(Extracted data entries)
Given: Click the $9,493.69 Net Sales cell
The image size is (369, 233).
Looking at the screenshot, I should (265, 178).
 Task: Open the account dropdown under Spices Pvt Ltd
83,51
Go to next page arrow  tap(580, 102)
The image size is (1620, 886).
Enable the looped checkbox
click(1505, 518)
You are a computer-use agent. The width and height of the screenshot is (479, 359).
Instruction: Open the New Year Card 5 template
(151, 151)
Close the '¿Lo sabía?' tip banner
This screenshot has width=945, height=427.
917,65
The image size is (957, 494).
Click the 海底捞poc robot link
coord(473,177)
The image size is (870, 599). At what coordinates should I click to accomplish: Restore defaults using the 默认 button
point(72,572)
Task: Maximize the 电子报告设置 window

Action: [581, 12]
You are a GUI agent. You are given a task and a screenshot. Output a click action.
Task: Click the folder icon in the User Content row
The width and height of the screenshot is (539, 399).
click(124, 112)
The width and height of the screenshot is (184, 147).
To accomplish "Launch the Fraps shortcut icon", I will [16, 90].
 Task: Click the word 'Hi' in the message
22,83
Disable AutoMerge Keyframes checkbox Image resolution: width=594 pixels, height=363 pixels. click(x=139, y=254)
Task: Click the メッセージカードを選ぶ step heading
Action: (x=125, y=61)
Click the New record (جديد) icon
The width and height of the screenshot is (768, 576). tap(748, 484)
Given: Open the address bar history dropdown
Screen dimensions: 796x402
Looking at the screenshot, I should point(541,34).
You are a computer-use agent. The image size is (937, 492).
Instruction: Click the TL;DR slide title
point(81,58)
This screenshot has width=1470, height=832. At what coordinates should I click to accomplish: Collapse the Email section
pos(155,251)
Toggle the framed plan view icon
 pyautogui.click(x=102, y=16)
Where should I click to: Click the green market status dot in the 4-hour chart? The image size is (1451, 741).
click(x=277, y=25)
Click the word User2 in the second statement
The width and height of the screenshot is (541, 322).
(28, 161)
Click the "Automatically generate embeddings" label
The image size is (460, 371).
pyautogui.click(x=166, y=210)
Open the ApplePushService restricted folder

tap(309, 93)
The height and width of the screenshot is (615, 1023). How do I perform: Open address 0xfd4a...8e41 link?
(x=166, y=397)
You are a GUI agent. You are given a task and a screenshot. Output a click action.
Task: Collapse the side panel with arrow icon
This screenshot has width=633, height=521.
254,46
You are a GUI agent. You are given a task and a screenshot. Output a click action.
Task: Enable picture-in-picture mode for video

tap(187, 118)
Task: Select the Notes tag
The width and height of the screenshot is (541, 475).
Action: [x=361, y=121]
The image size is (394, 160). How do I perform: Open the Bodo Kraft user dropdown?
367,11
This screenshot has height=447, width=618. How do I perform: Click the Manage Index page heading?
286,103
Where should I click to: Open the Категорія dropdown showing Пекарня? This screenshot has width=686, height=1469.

= DIRECTIONS FOR THIS TASK =
Would you please copy all lines in the data that contain the word "arrow"?

= EXPECTED ANSWER =
Go to next page arrow  tap(580, 102)
Task: Collapse the side panel with arrow icon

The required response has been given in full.